**EXERCISE DESCRIPTION**
Put every line of the listing below into a Markdown table with two columns, Row and Line. Number the rows in order and leave out the blank lines.

**GIVEN ENTRIES**
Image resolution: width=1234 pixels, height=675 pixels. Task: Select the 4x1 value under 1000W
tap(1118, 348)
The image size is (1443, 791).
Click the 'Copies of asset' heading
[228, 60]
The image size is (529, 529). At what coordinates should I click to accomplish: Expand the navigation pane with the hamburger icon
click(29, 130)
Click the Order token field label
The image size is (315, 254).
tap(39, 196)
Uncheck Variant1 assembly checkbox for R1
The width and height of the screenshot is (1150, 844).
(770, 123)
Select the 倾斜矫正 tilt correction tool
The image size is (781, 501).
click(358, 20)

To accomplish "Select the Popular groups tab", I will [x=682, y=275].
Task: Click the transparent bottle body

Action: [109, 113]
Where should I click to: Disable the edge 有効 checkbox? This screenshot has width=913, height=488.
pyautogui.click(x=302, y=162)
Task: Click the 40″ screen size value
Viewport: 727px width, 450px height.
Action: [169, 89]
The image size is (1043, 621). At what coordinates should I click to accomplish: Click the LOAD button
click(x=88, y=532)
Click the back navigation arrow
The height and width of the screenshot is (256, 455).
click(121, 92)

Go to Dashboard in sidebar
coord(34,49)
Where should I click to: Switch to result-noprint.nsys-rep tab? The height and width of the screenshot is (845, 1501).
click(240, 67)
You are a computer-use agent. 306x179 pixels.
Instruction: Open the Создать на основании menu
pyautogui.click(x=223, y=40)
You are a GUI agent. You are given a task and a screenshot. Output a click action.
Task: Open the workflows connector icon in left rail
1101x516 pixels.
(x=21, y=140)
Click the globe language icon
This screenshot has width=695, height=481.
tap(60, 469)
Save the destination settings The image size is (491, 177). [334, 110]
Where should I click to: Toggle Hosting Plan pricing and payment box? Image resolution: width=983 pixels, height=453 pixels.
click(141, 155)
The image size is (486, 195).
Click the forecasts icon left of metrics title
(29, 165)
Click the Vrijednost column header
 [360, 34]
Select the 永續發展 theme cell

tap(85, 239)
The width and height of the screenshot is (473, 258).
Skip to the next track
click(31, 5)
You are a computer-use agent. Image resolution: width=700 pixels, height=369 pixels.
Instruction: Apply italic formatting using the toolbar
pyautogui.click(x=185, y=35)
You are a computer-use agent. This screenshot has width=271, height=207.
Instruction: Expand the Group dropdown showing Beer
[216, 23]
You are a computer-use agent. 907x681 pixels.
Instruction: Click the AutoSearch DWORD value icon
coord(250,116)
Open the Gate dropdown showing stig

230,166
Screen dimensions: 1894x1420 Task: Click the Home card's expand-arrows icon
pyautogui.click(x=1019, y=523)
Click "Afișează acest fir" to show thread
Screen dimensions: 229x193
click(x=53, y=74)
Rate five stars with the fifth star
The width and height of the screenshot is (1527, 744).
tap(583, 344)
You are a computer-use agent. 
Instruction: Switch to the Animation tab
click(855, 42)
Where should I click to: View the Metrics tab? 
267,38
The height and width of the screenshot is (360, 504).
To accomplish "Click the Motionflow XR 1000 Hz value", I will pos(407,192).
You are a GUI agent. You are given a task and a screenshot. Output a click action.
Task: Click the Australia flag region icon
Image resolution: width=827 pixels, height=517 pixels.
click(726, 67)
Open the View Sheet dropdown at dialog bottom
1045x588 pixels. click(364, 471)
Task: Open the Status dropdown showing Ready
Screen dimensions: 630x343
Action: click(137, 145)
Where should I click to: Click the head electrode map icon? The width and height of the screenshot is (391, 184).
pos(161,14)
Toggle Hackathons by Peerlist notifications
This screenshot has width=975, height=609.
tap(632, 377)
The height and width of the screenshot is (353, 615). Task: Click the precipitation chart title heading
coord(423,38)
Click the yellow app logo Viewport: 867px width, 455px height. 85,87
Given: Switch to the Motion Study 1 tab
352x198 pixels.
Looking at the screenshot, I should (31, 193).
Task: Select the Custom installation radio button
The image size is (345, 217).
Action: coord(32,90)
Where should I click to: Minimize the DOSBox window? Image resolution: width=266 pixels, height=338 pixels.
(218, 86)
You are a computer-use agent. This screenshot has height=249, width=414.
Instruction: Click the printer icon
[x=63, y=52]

**ANSWER TO THE TASK**
| Row | Line |
|---|---|
| 1 | Image resolution: width=1234 pixels, height=675 pixels. Task: Select the 4x1 value under 1000W |
| 2 | tap(1118, 348) |
| 3 | The image size is (1443, 791). |
| 4 | Click the 'Copies of asset' heading |
| 5 | [228, 60] |
| 6 | The image size is (529, 529). At what coordinates should I click to accomplish: Expand the navigation pane with the hamburger icon |
| 7 | click(29, 130) |
| 8 | Click the Order token field label |
| 9 | The image size is (315, 254). |
| 10 | tap(39, 196) |
| 11 | Uncheck Variant1 assembly checkbox for R1 |
| 12 | The width and height of the screenshot is (1150, 844). |
| 13 | (770, 123) |
| 14 | Select the 倾斜矫正 tilt correction tool |
| 15 | The image size is (781, 501). |
| 16 | click(358, 20) |
| 17 | To accomplish "Select the Popular groups tab", I will [x=682, y=275]. |
| 18 | Task: Click the transparent bottle body |
| 19 | Action: [109, 113] |
| 20 | Where should I click to: Disable the edge 有効 checkbox? This screenshot has width=913, height=488. |
| 21 | pyautogui.click(x=302, y=162) |
| 22 | Task: Click the 40″ screen size value |
| 23 | Viewport: 727px width, 450px height. |
| 24 | Action: [169, 89] |
| 25 | The image size is (1043, 621). At what coordinates should I click to accomplish: Click the LOAD button |
| 26 | click(x=88, y=532) |
| 27 | Click the back navigation arrow |
| 28 | The height and width of the screenshot is (256, 455). |
| 29 | click(121, 92) |
| 30 | Go to Dashboard in sidebar |
| 31 | coord(34,49) |
| 32 | Where should I click to: Switch to result-noprint.nsys-rep tab? The height and width of the screenshot is (845, 1501). |
| 33 | click(240, 67) |
| 34 | You are a computer-use agent. 306x179 pixels. |
| 35 | Instruction: Open the Создать на основании menu |
| 36 | pyautogui.click(x=223, y=40) |
| 37 | You are a GUI agent. You are given a task and a screenshot. Output a click action. |
| 38 | Task: Open the workflows connector icon in left rail |
| 39 | 1101x516 pixels. |
| 40 | (x=21, y=140) |
| 41 | Click the globe language icon |
| 42 | This screenshot has width=695, height=481. |
| 43 | tap(60, 469) |
| 44 | Save the destination settings The image size is (491, 177). [334, 110] |
| 45 | Where should I click to: Toggle Hosting Plan pricing and payment box? Image resolution: width=983 pixels, height=453 pixels. |
| 46 | click(141, 155) |
| 47 | The image size is (486, 195). |
| 48 | Click the forecasts icon left of metrics title |
| 49 | (29, 165) |
| 50 | Click the Vrijednost column header |
| 51 |  [360, 34] |
| 52 | Select the 永續發展 theme cell |
| 53 | tap(85, 239) |
| 54 | The width and height of the screenshot is (473, 258). |
| 55 | Skip to the next track |
| 56 | click(31, 5) |
| 57 | You are a computer-use agent. Image resolution: width=700 pixels, height=369 pixels. |
| 58 | Instruction: Apply italic formatting using the toolbar |
| 59 | pyautogui.click(x=185, y=35) |
| 60 | You are a computer-use agent. This screenshot has width=271, height=207. |
| 61 | Instruction: Expand the Group dropdown showing Beer |
| 62 | [216, 23] |
| 63 | You are a computer-use agent. 907x681 pixels. |
| 64 | Instruction: Click the AutoSearch DWORD value icon |
| 65 | coord(250,116) |
| 66 | Open the Gate dropdown showing stig |
| 67 | 230,166 |
| 68 | Screen dimensions: 1894x1420 Task: Click the Home card's expand-arrows icon |
| 69 | pyautogui.click(x=1019, y=523) |
| 70 | Click "Afișează acest fir" to show thread |
| 71 | Screen dimensions: 229x193 |
| 72 | click(x=53, y=74) |
| 73 | Rate five stars with the fifth star |
| 74 | The width and height of the screenshot is (1527, 744). |
| 75 | tap(583, 344) |
| 76 | You are a computer-use agent.  |
| 77 | Instruction: Switch to the Animation tab |
| 78 | click(855, 42) |
| 79 | Where should I click to: View the Metrics tab?  |
| 80 | 267,38 |
| 81 | The height and width of the screenshot is (360, 504). |
| 82 | To accomplish "Click the Motionflow XR 1000 Hz value", I will pos(407,192). |
| 83 | You are a GUI agent. You are given a task and a screenshot. Output a click action. |
| 84 | Task: Click the Australia flag region icon |
| 85 | Image resolution: width=827 pixels, height=517 pixels. |
| 86 | click(726, 67) |
| 87 | Open the View Sheet dropdown at dialog bottom |
| 88 | 1045x588 pixels. click(364, 471) |
| 89 | Task: Open the Status dropdown showing Ready |
| 90 | Screen dimensions: 630x343 |
| 91 | Action: click(137, 145) |
| 92 | Where should I click to: Click the head electrode map icon? The width and height of the screenshot is (391, 184). |
| 93 | pos(161,14) |
| 94 | Toggle Hackathons by Peerlist notifications |
| 95 | This screenshot has width=975, height=609. |
| 96 | tap(632, 377) |
| 97 | The height and width of the screenshot is (353, 615). Task: Click the precipitation chart title heading |
| 98 | coord(423,38) |
| 99 | Click the yellow app logo Viewport: 867px width, 455px height. 85,87 |
| 100 | Given: Switch to the Motion Study 1 tab |
| 101 | 352x198 pixels. |
| 102 | Looking at the screenshot, I should (31, 193). |
| 103 | Task: Select the Custom installation radio button |
| 104 | The image size is (345, 217). |
| 105 | Action: coord(32,90) |
| 106 | Where should I click to: Minimize the DOSBox window? Image resolution: width=266 pixels, height=338 pixels. |
| 107 | (218, 86) |
| 108 | You are a computer-use agent. This screenshot has height=249, width=414. |
| 109 | Instruction: Click the printer icon |
| 110 | [x=63, y=52] |